Hematopoietic Stem Cells (HSCs)
HSCs are multipotent cells capable of both self-renewal and differentiation into all blood lineages. In youth, tens of thousands of HSCs cooperate to maintain a balanced production of cell types. They respond to infection, injury, and daily turnover by generating billions of new cells each day. As people age, some stem cells outcompete others, reducing overall diversity and making the system more vulnerable to stress and disease.
Epigenetic Marks and DNA Methylation
DNA methylation is an epigenetic modification where methyl groups attach to cytosine bases in CpG dinucleotides. Two patterns emerge: regulated methylation changes that drive lineage commitment during differentiation, and random, stochastic methylation errors that accumulate over time. These random epimutations can serve as unique identifiers for each cell’s lineage history.
Principles of Clonal Tracing
- Select CpG sites that show stable differentiation patterns to infer cell type and maturation stage.
- Identify stochastic CpG epimutations that occur randomly and uniquely in each cell over its lifetime.
- Combine both datasets to reconstruct clonal lineages: differentiation marks assign cell type, while random epimutations barcode clonal identity.
The EPI-Clone Method
EPI-Clone is built by adapting Mission Bio’s Tapestri single-cell sequencing platform. It targets hundreds of CpG positions in each cell, reads both differentiation-associated and stochastic methylation states, and then uses computational algorithms to extract digital barcodes. Researchers applied EPI-Clone to mouse and human blood samples, capturing over 230,000 single-cell methylation profiles and mapping how individual stem cell clones contribute to blood production over time.

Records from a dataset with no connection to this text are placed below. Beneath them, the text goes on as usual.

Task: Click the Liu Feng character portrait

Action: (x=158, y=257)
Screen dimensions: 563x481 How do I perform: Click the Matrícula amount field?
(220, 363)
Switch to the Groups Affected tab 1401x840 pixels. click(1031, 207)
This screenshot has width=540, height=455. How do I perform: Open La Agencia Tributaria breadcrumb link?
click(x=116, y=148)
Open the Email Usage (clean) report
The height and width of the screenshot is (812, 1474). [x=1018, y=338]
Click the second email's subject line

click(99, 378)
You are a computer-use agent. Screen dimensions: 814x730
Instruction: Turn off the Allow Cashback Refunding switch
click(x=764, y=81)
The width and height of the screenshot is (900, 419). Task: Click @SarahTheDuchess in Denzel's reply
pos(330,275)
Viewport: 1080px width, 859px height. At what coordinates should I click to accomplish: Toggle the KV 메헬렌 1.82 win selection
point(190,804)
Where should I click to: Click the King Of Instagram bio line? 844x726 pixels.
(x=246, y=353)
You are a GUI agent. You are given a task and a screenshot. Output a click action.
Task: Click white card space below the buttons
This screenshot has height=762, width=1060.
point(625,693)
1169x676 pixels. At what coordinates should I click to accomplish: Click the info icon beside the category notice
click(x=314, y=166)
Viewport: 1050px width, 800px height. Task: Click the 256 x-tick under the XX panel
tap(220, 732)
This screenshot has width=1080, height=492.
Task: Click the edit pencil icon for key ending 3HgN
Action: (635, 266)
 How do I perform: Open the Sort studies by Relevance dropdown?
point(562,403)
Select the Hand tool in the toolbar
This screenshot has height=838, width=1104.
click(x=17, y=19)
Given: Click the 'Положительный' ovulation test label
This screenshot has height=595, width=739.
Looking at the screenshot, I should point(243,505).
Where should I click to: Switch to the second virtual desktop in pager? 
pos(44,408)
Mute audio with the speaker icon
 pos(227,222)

Implications for Longevity Science
Age-related loss of HSC diversity and expansion of myeloid-biased clones underlie inflammaging and increase risks of cardiovascular disease, stroke, and blood cancers. By precisely tracking clonal dynamics, EPI-Clone offers a tool to monitor blood aging, evaluate interventions, and develop targeted therapies that restore healthy stem cell diversity, ultimately improving immune resilience and longevity.